WHAT YOU HAVE TO DO: Wherever a line in the data below holds "tree", copy that line.

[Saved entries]
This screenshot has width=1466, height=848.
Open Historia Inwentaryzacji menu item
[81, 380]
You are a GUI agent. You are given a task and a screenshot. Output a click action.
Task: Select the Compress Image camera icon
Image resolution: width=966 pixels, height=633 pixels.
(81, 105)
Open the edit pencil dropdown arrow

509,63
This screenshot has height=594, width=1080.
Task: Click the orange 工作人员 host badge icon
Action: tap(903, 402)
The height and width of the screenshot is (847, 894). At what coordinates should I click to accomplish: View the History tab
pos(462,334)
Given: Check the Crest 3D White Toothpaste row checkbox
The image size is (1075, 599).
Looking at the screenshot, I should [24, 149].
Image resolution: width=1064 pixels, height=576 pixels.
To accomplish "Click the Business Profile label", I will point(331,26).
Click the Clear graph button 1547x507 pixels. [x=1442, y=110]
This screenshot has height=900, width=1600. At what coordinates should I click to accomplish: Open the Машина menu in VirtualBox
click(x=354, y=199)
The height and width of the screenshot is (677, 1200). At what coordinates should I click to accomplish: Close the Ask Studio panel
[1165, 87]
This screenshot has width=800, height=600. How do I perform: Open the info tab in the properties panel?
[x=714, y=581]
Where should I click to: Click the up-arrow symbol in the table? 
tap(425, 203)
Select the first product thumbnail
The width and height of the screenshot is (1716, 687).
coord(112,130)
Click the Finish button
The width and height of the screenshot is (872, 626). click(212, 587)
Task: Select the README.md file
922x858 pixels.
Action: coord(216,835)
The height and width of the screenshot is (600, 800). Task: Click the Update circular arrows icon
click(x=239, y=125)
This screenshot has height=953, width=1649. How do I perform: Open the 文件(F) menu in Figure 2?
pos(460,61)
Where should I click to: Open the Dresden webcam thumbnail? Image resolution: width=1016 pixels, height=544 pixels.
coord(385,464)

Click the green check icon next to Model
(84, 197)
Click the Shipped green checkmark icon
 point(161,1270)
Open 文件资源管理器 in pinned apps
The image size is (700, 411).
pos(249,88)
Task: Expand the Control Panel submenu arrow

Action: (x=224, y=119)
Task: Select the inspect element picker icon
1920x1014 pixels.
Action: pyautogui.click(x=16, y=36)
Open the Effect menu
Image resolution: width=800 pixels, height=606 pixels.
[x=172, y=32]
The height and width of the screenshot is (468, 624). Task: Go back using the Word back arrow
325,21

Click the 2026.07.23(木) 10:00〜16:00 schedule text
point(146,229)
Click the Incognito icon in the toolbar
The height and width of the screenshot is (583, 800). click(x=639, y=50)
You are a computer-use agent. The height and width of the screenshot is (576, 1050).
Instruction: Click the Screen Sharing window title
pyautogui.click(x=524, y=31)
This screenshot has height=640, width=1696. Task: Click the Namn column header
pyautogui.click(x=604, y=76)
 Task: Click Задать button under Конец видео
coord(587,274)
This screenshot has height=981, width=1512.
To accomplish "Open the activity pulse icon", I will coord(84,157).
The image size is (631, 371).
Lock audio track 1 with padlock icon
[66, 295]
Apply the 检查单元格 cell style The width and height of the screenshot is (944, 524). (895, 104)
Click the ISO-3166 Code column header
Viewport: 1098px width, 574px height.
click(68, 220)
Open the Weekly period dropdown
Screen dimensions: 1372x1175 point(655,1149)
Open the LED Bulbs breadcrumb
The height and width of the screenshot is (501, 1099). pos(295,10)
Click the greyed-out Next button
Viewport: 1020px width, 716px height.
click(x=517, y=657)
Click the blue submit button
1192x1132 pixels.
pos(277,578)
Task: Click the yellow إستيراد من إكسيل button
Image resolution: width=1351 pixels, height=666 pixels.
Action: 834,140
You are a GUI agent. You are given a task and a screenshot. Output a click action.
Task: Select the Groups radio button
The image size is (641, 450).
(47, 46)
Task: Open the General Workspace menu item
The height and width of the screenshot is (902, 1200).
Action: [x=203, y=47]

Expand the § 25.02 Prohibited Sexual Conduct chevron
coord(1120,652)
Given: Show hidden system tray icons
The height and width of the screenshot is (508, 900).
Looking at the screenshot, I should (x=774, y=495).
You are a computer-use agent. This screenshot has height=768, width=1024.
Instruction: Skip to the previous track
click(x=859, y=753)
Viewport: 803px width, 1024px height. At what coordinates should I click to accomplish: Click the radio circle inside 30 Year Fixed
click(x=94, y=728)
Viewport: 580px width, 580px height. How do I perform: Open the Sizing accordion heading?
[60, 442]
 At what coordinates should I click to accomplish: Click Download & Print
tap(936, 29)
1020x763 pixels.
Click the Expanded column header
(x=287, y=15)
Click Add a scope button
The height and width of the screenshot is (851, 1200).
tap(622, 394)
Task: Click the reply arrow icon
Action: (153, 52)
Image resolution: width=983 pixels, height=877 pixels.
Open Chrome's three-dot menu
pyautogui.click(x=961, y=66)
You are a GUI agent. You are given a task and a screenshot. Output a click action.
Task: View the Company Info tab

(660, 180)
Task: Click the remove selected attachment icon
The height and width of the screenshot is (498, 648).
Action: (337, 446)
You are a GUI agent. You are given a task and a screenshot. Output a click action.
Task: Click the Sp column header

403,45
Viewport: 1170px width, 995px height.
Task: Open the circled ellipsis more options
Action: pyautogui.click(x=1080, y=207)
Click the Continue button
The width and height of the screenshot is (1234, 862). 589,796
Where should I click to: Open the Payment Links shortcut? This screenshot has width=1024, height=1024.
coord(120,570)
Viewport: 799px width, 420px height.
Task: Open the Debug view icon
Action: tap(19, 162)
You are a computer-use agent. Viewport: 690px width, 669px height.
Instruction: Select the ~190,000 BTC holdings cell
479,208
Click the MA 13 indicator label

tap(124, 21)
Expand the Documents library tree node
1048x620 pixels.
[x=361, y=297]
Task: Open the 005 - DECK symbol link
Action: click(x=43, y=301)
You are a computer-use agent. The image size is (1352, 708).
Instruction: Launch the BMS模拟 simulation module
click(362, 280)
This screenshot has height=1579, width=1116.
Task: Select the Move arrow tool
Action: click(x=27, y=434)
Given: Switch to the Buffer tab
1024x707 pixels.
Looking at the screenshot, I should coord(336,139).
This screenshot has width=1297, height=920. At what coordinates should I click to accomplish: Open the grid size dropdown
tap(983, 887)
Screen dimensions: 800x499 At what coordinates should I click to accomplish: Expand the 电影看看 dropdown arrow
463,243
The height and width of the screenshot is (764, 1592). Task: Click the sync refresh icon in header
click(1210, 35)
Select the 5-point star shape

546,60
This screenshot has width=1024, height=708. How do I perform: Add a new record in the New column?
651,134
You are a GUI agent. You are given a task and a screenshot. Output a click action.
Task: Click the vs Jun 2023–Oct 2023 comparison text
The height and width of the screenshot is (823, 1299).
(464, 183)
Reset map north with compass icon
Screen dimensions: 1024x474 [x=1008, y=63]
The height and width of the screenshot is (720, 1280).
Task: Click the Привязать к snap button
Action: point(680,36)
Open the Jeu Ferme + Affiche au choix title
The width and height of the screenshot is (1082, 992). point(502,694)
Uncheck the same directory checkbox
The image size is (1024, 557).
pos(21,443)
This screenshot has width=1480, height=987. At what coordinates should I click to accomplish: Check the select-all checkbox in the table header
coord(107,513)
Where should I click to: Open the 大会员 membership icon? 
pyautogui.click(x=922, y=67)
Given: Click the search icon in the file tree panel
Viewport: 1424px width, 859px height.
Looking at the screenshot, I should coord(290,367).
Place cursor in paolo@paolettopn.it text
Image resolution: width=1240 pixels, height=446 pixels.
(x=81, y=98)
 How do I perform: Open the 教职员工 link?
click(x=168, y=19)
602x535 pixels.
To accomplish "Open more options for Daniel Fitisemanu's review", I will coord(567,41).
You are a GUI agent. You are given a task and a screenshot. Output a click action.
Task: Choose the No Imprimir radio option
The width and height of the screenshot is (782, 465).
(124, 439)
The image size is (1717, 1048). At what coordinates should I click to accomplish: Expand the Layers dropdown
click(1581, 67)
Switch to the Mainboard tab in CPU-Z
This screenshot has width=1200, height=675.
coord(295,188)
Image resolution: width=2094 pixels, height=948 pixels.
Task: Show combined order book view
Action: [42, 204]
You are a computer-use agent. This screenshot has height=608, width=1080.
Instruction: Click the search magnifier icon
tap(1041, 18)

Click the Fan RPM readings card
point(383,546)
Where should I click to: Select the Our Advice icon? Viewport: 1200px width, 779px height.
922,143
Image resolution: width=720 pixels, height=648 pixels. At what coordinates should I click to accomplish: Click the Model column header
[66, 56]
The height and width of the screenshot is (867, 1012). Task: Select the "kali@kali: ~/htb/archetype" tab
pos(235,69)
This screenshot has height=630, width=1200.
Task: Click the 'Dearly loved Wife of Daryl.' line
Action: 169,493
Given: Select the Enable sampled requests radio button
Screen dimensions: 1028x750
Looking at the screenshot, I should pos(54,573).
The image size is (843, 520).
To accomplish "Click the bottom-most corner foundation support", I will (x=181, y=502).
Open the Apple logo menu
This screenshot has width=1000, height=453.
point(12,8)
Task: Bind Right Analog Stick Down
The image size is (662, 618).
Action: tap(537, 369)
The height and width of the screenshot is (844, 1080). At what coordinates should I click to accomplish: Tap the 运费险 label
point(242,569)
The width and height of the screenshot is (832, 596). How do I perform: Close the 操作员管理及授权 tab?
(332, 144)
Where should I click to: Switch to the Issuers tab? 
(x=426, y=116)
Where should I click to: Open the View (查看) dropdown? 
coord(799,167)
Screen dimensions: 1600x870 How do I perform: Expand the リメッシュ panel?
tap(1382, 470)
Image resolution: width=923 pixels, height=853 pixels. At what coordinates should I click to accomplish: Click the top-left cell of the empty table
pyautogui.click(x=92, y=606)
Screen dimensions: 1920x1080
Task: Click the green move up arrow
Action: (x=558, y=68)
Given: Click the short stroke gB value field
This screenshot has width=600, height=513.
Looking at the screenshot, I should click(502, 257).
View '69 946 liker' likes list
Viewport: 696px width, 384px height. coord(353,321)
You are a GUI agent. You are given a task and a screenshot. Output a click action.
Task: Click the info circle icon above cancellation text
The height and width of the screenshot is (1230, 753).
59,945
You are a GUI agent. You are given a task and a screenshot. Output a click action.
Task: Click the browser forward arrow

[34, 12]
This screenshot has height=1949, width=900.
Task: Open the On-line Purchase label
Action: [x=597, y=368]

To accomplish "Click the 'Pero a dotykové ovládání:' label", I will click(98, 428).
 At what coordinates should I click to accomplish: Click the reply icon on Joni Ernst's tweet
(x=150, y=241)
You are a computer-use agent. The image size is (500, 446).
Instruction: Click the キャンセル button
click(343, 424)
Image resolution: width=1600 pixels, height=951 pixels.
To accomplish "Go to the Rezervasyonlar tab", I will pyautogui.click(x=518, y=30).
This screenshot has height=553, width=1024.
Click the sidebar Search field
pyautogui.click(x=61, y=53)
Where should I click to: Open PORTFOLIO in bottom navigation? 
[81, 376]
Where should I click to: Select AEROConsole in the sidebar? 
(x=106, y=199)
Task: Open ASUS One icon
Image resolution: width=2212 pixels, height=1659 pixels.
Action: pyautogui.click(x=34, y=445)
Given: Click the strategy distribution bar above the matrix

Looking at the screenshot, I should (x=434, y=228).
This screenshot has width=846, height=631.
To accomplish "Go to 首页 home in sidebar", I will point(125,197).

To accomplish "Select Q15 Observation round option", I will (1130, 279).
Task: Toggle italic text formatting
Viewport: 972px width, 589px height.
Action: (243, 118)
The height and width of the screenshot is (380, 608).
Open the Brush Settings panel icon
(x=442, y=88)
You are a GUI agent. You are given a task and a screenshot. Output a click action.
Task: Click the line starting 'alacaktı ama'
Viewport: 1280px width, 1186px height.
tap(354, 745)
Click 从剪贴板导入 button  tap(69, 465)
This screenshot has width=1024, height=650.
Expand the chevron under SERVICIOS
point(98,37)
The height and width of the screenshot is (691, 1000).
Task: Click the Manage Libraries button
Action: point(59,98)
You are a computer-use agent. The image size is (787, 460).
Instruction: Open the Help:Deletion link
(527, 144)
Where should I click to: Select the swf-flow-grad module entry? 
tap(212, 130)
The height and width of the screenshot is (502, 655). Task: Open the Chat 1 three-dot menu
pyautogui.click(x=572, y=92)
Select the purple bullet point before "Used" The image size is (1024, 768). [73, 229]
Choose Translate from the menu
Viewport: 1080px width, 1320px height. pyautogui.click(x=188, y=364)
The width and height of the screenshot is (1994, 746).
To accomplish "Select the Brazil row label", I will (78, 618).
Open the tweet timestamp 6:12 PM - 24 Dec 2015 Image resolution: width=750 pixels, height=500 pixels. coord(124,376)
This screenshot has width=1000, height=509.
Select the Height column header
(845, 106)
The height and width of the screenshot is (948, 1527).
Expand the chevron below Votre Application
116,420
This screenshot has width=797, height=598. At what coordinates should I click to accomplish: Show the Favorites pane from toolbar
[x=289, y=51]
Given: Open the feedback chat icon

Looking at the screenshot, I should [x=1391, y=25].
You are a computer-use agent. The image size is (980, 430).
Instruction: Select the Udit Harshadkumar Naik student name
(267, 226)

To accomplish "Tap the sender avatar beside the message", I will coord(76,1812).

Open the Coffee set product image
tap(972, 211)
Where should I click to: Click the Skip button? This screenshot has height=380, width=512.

EXERCISE RESPONSE:
Expand the Documents library tree node
Given: Click the search icon in the file tree panel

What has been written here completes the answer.